Enough of the chatter, here are some pics:

Official packaging:









Took it out:









Separated it while taking the gel and some dead things off (I am really thorough with plant preparation, took me about 2-3 hours):










Planted!




















I have never dealt with so much plant density before, this is going to be AWESOME!!! Sadly it takes about 2 weeks before they kick off.....

I cut the Heminathus a bit so it doesn't overshadow the plantlets. I replanted the HM stems to make the already-thick bunch thicker. I'm going to trim it when the Ludwigia reaches the surface.

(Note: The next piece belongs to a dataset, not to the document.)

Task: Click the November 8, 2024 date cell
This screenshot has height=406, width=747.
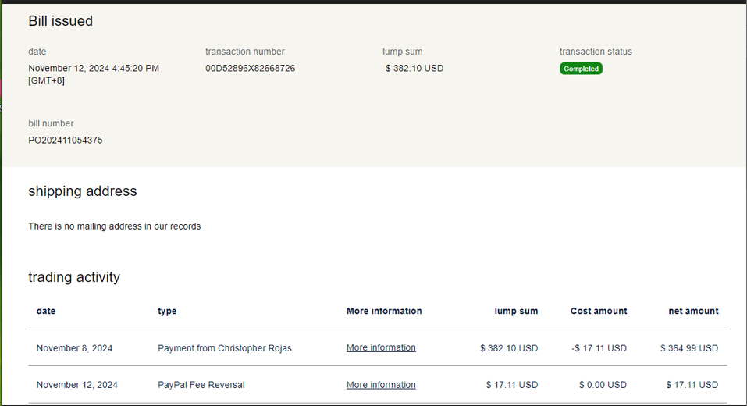Action: pos(74,348)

I also realized that I am getting a lot more skilled with my forceps, right now I can use 2 forceps to tie knots and ties :biggrin:. I also found out that when planting plants using forceps, it is necessary to use the right angle, with the right force, with the right release time, and the proper opening angle of the forceps. It takes some time for me to warm up before I can plant effectively.

Oh and the FTS (don't mind the floating rotalas, they are going to an emersed setup soon):


----------



## iter (Apr 24, 2012)

Update 4-13-13:

Nothing much really :icon_roll. However there is one thing notable: The aquarium is now at a state of pretty good balance. Algae issues are non-significant, and the plants are growing really well. The Alternanthera that I planted 3 days ago are still sending roots into the soil. After they get rooted then they will start their crazy growth; probably in one more week.

I am planning to get a GLA Atomic Inline diffuser once they are in stock, really sick of that venturi pump (though pretty effective).

Going to try to make the glosso go horizontal by experimenting on trimming techniques. Waiting for a couple of more days to see if trimming works. I am also going to be trimming the HM when most of the bottom crowns are higher than the driftwood.

One last thing: After my trip to Japan, I will remodel the back of right side. Basically I am going to try to bring the aquarium back to its original concept that was pretty much destroyed. Since now I can actually grow plants, I will make sure that the tank will be as I imagined it to be :icon_smil.
Another reason to do this after Japan: I want the Alternanthera to fill in completely so I can determine the balance of the scape so I can then properly remodel the right.
The actual remodeling isn't going to be too different than what the tank looks like now. I am simply going to make a thick background with 3 species of stems (right now Rotala colorata and the Ludwigia are currently on the list) and then replace the Cryptocoryne wendtii "Green" with Cryptocoryne wendtii "Red" (or Mi Oya). The Crypt "Bronze" will stay as is.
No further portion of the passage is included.